▶ [Texte à lire]:

═══

Par Ghazi Ben Ahmed*
La ville de Katowice, au sud de la Pologne, accueille, du 3 au 14 décembre 2018, la 24e édition de la Conférence des Parties à la Convention-cadre des Nations unies sur les changements climatiques (CCNUCC), plus connue comme COP24.
Cette réunion sera très importante pour la nouvelle gouvernance internationale pour le climat, afin d’avancer vers la mise en œuvre de l’Accord de Paris sur les changements climatiques, acté lors de la COP21 à Paris en 2015. La COP24 devrait, en effet, permettre aux gouvernements de franchir un certain nombre d’étapes clés dans la mise en œuvre de l’accord de Paris.
L’enjeu est de finaliser les lignes directives de sorte que l’accord soit pleinement opérationnel, mais aussi de faire le bilan de la situation globale des pays par rapport aux objectifs et aux ambitions de Paris pour les années à venir. L’objectif étant « d’évaluer l’impact des efforts des pays afin de maintenir ou réduire leurs émissions globales pour répondre à l’objectif de -2°C prévu par l’Accord de Paris ».
Le pays hôte et organisateur, la Pologne, devra promouvoir le « plan d’action de Katowice pour la transition juste », et indiquer la voie à suivre qui est « un développement socialement et écologiquement durable, tout en préconisant la modernisation, le changement technologique et l’utilisation d’innovations permettant une utilisation plus efficace et plus respectueuse de l’environnement ».

═══

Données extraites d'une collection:
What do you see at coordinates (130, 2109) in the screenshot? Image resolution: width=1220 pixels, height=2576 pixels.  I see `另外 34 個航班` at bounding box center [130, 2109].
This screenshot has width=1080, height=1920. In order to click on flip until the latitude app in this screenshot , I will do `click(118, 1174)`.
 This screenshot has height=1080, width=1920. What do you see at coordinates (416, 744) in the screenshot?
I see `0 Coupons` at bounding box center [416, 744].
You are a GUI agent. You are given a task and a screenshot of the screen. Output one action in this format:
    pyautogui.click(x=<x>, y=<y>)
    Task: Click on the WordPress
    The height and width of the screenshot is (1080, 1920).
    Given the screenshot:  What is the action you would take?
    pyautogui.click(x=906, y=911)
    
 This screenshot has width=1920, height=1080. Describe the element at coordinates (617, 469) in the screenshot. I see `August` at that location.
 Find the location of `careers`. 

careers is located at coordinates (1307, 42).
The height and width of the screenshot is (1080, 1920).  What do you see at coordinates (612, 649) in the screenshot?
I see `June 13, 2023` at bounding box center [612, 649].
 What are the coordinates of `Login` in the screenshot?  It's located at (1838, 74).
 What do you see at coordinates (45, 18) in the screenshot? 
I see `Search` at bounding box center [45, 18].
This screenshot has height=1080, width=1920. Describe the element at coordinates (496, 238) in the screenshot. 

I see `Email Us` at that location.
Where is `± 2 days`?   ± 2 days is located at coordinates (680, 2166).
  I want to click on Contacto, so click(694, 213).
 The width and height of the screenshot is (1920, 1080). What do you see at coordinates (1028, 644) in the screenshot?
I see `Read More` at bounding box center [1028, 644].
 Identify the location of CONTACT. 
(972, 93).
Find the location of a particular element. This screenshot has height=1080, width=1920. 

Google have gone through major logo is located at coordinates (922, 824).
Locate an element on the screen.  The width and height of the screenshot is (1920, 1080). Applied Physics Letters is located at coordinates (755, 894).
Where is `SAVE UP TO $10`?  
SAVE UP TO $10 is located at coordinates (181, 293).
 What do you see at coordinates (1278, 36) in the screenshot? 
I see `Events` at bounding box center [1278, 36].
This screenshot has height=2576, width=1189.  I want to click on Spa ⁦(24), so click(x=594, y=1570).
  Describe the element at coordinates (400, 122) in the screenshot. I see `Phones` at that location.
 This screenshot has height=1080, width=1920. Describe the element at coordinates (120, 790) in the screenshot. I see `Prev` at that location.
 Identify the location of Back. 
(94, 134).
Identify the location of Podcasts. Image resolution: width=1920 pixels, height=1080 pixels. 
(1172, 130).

═══

▶ [Consigne écrite 1]: Relevez, dans le texte sur la COP24, les éléments que préconise la voie à suivre indiquée par la Pologne.
▶ [Consigne écrite 2]: Modifiez, dans les données, le passage qui commence par la ligne contenant « coordinates (680, 2166). » et se termine par celle contenant « Google have gone » en remplaçant « Identify » par « Pinpoint ». Ne changez rien d'autre et ne redonnez que ce passage.
Le texte et les données n'ont aucun lien entre eux.

▶ [Résultat final 1]:
- la modernisation
- le changement technologique
- l'utilisation d'innovations permettant une utilisation plus efficace et plus respectueuse de l'environnement

▶ [Résultat final 2]:
Where is `± 2 days`?   ± 2 days is located at coordinates (680, 2166).
  I want to click on Contacto, so click(694, 213).
 The width and height of the screenshot is (1920, 1080). What do you see at coordinates (1028, 644) in the screenshot?
I see `Read More` at bounding box center [1028, 644].
 Pinpoint the location of CONTACT. 
(972, 93).
Find the location of a particular element. This screenshot has height=1080, width=1920. 

Google have gone through major logo is located at coordinates (922, 824).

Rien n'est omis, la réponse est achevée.